I took a few shortcuts with this dish since we are traveling and have a limited pantry. I only bought curry powder and skipped the cumin (it cost $10 and I didn't envision using it again). I used vegetable bouillon cubes because our store doesn't carry vegetable broth, and I skipped the cilantro because Rob doesn't like it. I had some garlic powder and cinnamon on-hand so I added a few dashes of each to add flavor since I'm without cumin. The only downside to this dish from the perspective of being in Hawaii is that the only ingredients I found at the farmer's market were the onion and garlic. The curried cauliflower can be made up to 3 days in advance without the spinach. Prepare through step #3 below, cover, and chill. Reheat and fold in spinach before serving.
A final note - don't forget to make the yogurt dressing. The tanginess of the yogurt + lime in the dressing is the perfect compliment to the curried cauliflower.
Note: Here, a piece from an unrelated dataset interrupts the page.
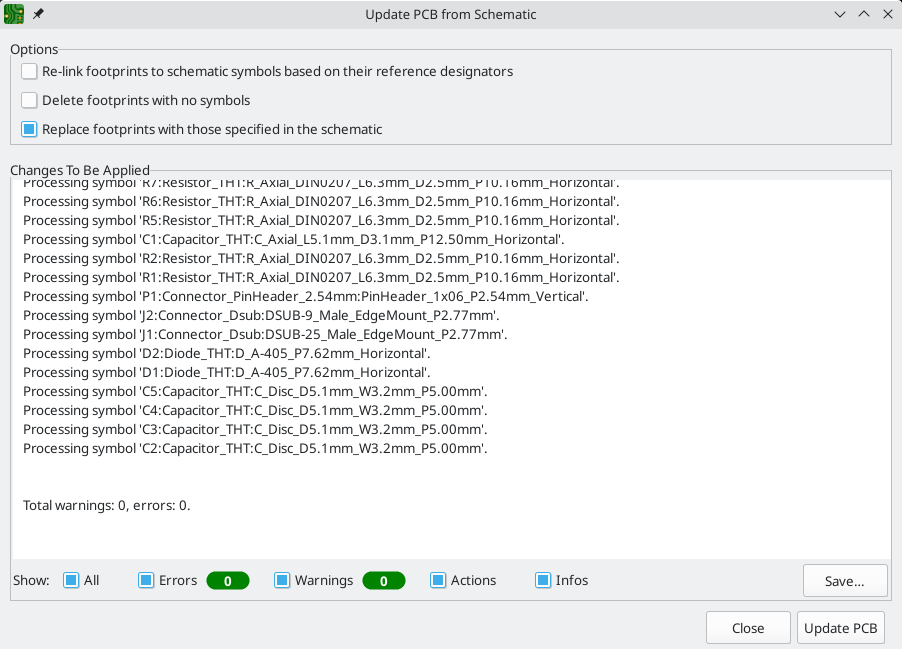The image size is (902, 649).
Task: Click the Close button at bottom
Action: 747,628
One-Pot Curried Cauliflower with Couscous and Chickpeas
Recipe from Epicurious
Serves 4 (generously)
- 3 tablespoons virgin coconut oil, room temperature, divided
- 1 head cauliflower (about 2 pounds), coarsely chopped
- 1 medium red onion, diced
- 3 large garlic cloves, coarsely chopped
- 2 teaspoons curry powder
- 2 teaspoons kosher salt
- 1 1/4 teaspoons ground cumin
- 3 cups homemade or store-bought low-sodium vegetable broth
- 1 (15.5-ounce) can chickpeas, drained, rinsed
- 1 cup pearled couscous
- 1/2 cup split red lentils
- 2 limes, divided
- 1/2 cup Greek-style plain yogurt
- 3 tablespoons coarsely chopped cilantro leaves, plus whole leaves for serving (optional)
- 5 ounces baby spinach
- 1/4 cup sliced almonds (for serving; optional)
- Heat 2 Tbsp. oil in a large Dutch oven or pot over medium. Add cauliflower and cook, stirring occasionally, until just beginning to brown and soften, 5–8 minutes. Add onion, garlic, and remaining 1 Tbsp. oil and cook, stirring, until onion and cauliflower are cooked through, 5–7 minutes more. Add curry powder, salt, and cumin. Cook, stirring, until spices are toasted, about 30 seconds.
- Add broth and bring to a boil. Add chickpeas, couscous, and lentils, reduce heat, and simmer, stirring occasionally to avoid couscous from sticking, until couscous and lentils are cooked through and liquid is almost completely reduced to a thick sauce, about 10 minutes.
- Meanwhile, juice 1 lime to yield 3 Tbsp. juice. Whisk lime juice, yogurt, and 3 Tbsp. chopped cilantro in a medium bowl until smooth. Add water by the tablespoonful until sauce is thin enough to drizzle (I didn't thin mine at all. It wasn't able to be drizzled, but I prefer the thicker texture).
- Fold spinach into chickpea mixture. Cut remaining lime into wedges. Top with cilantro leaves and almonds, if using, and serve yogurt sauce and lime wedges alongside.